Une phrase innocente en somme, mais qui me glace sur l’instant. Je me fige et rouvre les yeux. Avec un soupir, il s’éloigne sentant que le moment est passé. Voilà notre plus gros sujet de désaccord, je désire faire mon coming-out auprès de nos proches afin que l’on puisse être nous-mêmes sans craindre d’être surpris. Andrew est plus méfiant. Il me dit qu’il préfère attendre que l’on ait fini le lycée pour l’annoncer. Mais j’en ai marre de faire semblant d’être quelqu’un que je ne suis pas. Les hétéros ne se rendent pas compte à quel point cette angoisse peut nous bouffer de l’intérieur. Comme de ne pas pouvoir le prendre dans mes bras quand j’en ai envie, je ne parle même pas de l’embrasser en public…
Après un dernier regard dans sa direction, je roule sur le matelas pour m’asseoir au bord du lit et chercher des yeux mes affaires. Mon boxer m’attend en boule à mes pieds juste à côté d’un emballage de préservatif. Un poids me tombe dans le ventre quand je me penche pour attraper le sous-vêtement.
— Misha…
Cette fois-ci, le ton employé est las, et je sais pourquoi. Il en a marre que tous nos « rendez-vous » se finissent dans la même ambiance : moi tirant la gueule face à son refus. Je n’y peux rien si je suis arrivé au bout de ce que je pouvais donner. À l’instant où cette pensée traverse mon esprit, je le sens bouger derrière moi jusqu’à ce que ses lèvres se posent sur mon épaule.

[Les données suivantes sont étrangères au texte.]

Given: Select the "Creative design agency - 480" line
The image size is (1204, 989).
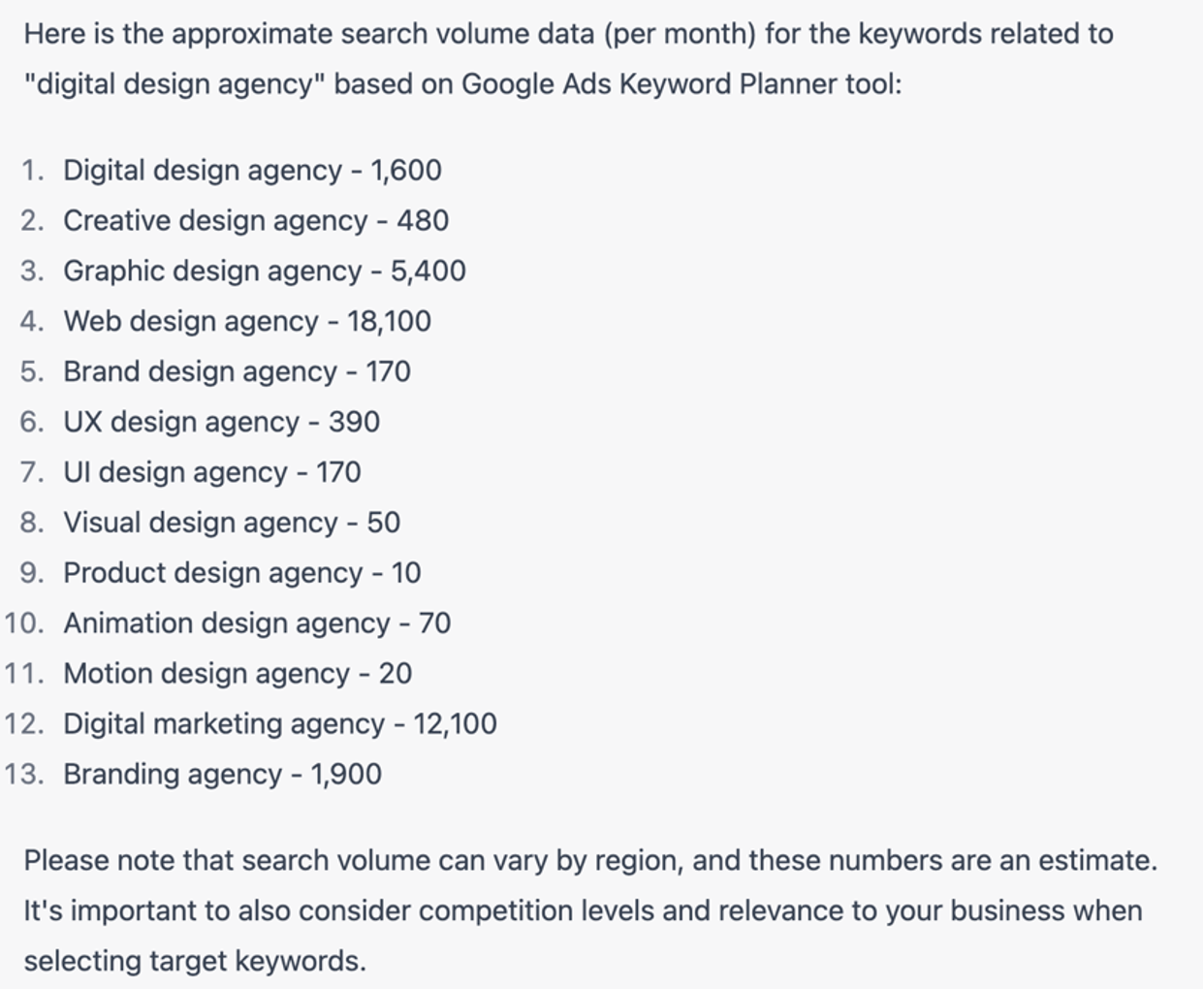Looking at the screenshot, I should [x=256, y=221].
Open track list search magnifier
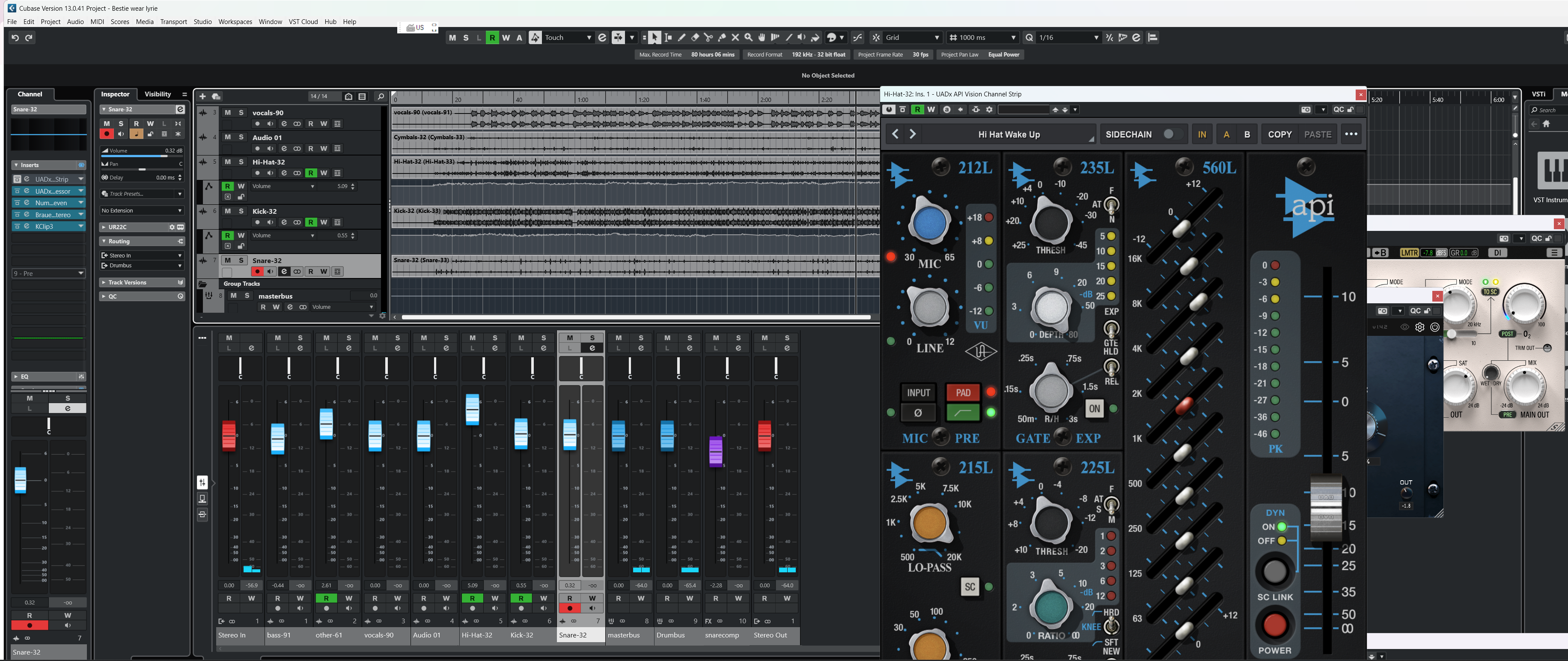 381,96
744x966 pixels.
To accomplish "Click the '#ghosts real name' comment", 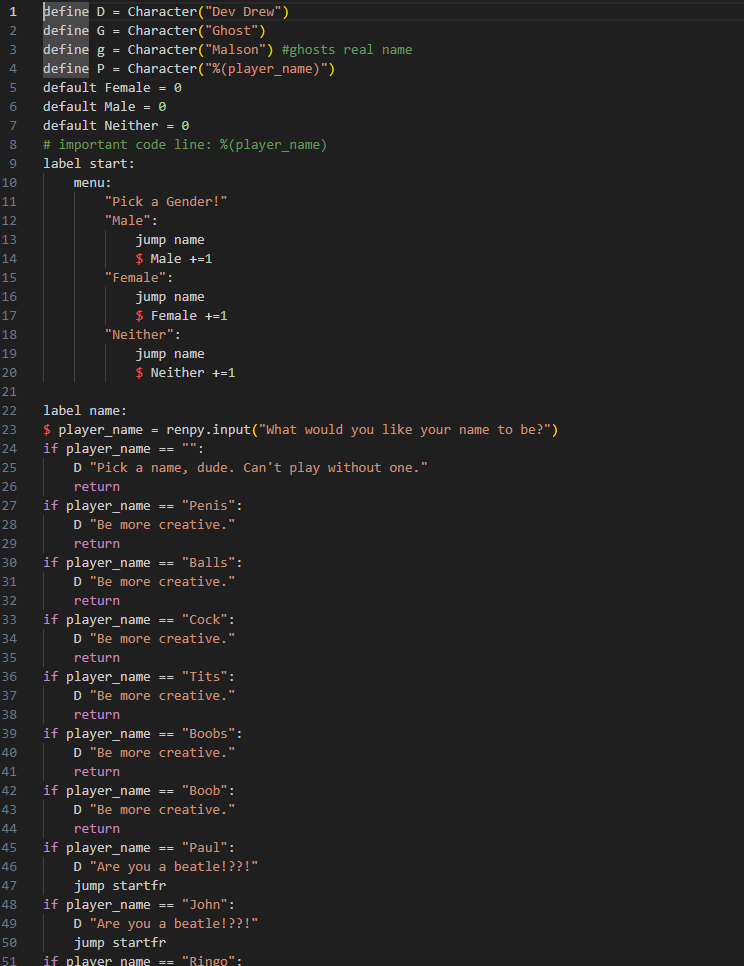I will (x=347, y=49).
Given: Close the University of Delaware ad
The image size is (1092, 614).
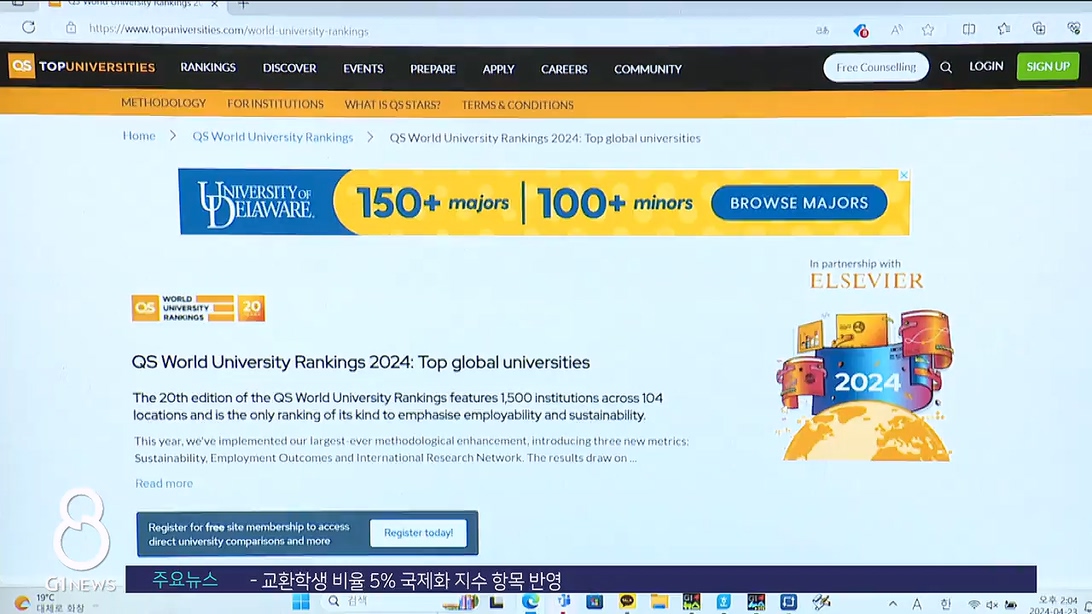Looking at the screenshot, I should tap(904, 175).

— Ne pars pas comme ça. Reste un peu plus.
Je secoue la tête sans pour autant m’éloigner de lui. Je n’ai plus les mots pour essayer de le convaincre qu’il est temps qu’on trouve le courage en nous de dire : « Papa, maman : je suis gay. »
— Si je reste, on va encore se prendre le chou et je n’ai pas envie, je réponds tout en enfilant mon caleçon.

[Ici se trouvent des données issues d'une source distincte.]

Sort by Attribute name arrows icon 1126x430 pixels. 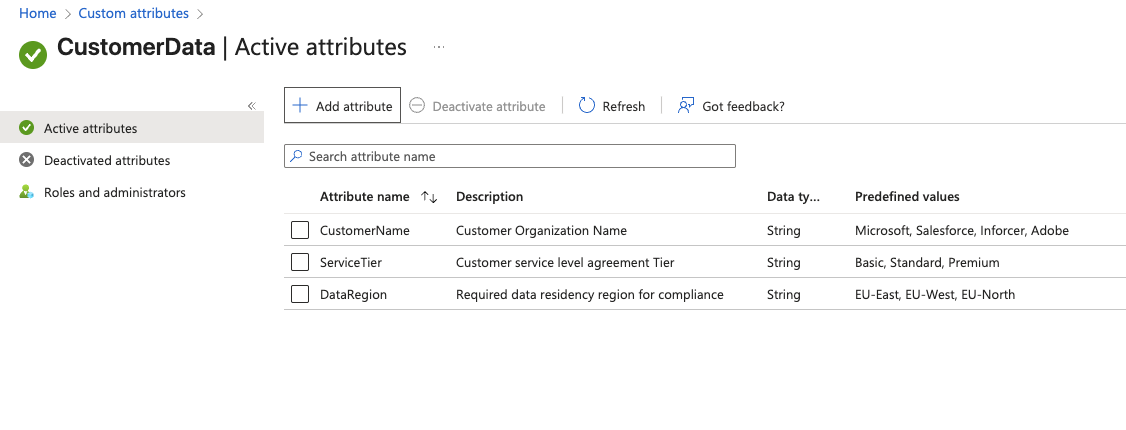pyautogui.click(x=429, y=197)
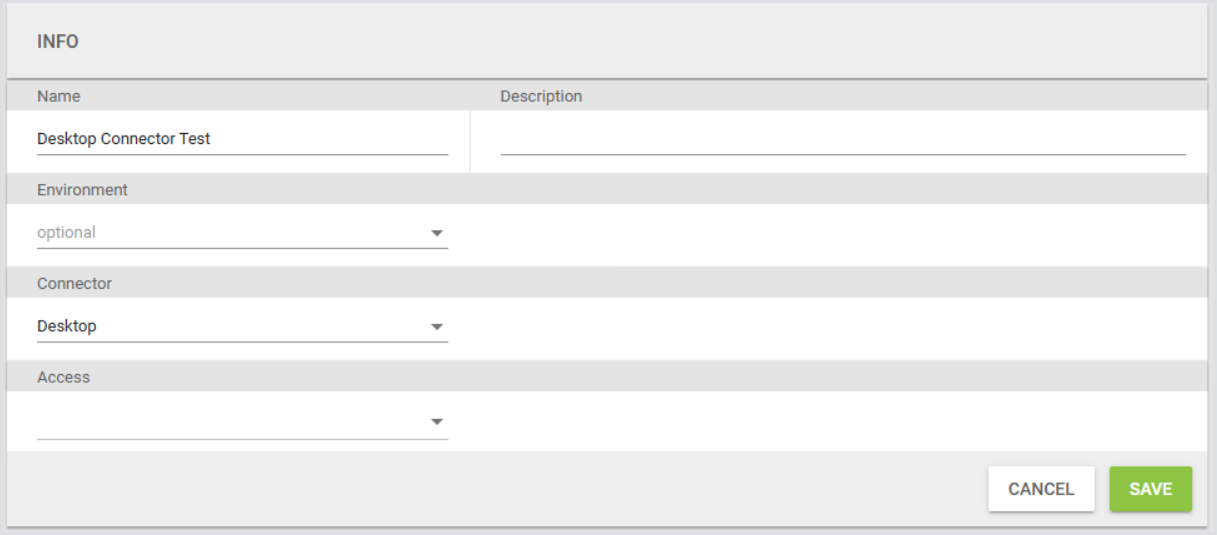Click the Connector section label
This screenshot has height=535, width=1217.
click(x=74, y=284)
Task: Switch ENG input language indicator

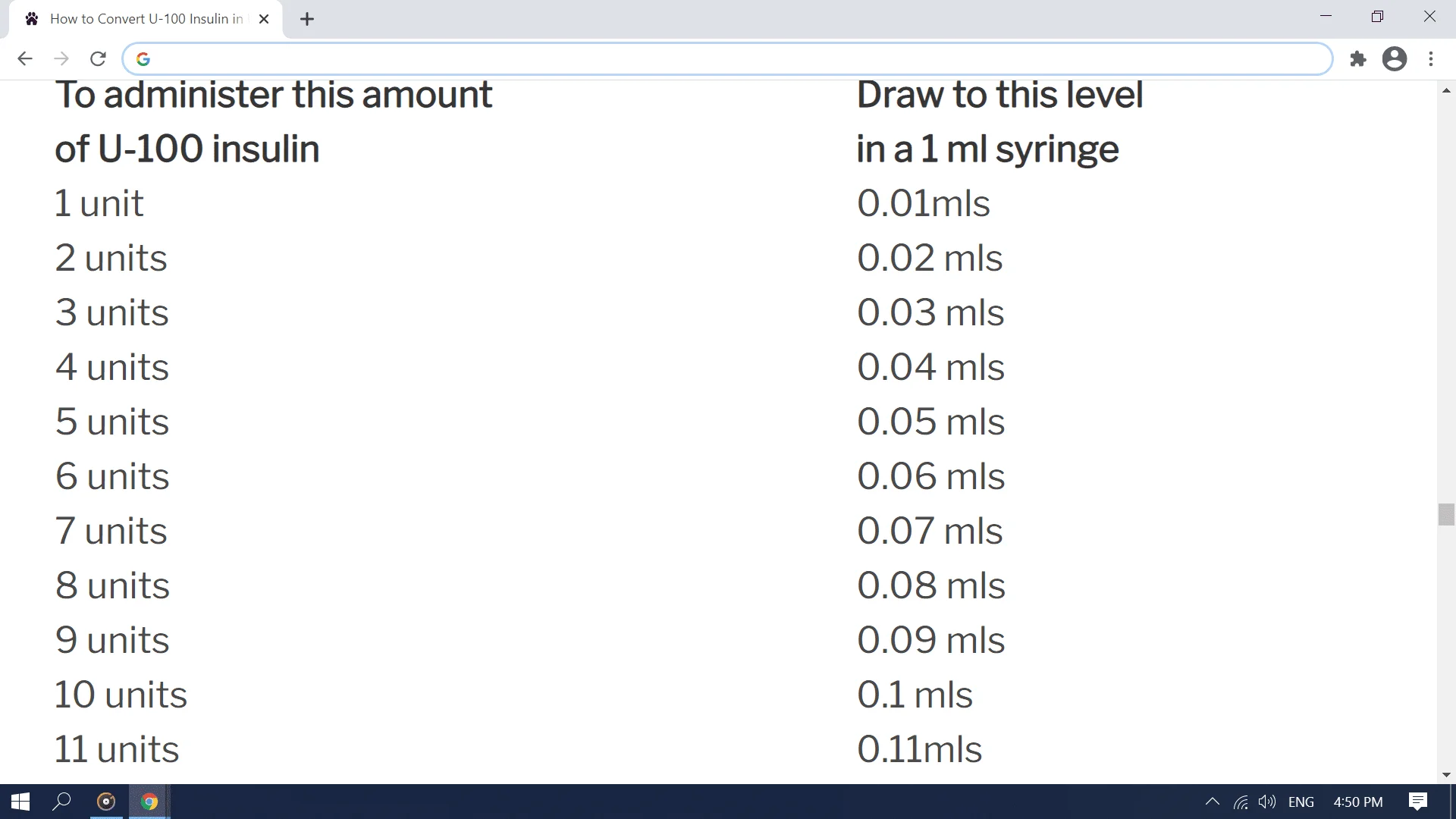Action: pyautogui.click(x=1301, y=802)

— On n’est pas obligés de s’engueuler, rétorque-t-il en me forçant à lui faire face.
On se fixe, chacun campant sur ses positions. Je suis le premier à détourner les yeux pour m’avancer dans la chambre et mettre mon tee-shirt qui gisait près de la porte. J’entends le bruit des draps, mais ne me retourne pas. Au contraire, j’attrape mon jean : je n’ai pas le temps de faire plus qu’il se tient devant moi. Son expression est sévère, il n’aime pas quand je me rebelle et que je ne l’écoute pas. Ce que je prends un malin plaisir à faire absolument à chaque fois lorsqu’on est seuls ! Sauf que là, ce n’est pas un jeu, je suis blessé par son éternel refus. Il a toujours un contre-argument à m’avancer, plus bancal que le précédent. Je laisse systématiquement couler, même si ça me déchire le cœur, car je ne veux pas le forcer à faire son coming-out. Je ne ferais jamais ça. Je ne suis pourtant plus tout à fait sûr de pouvoir l’attendre indéfiniment.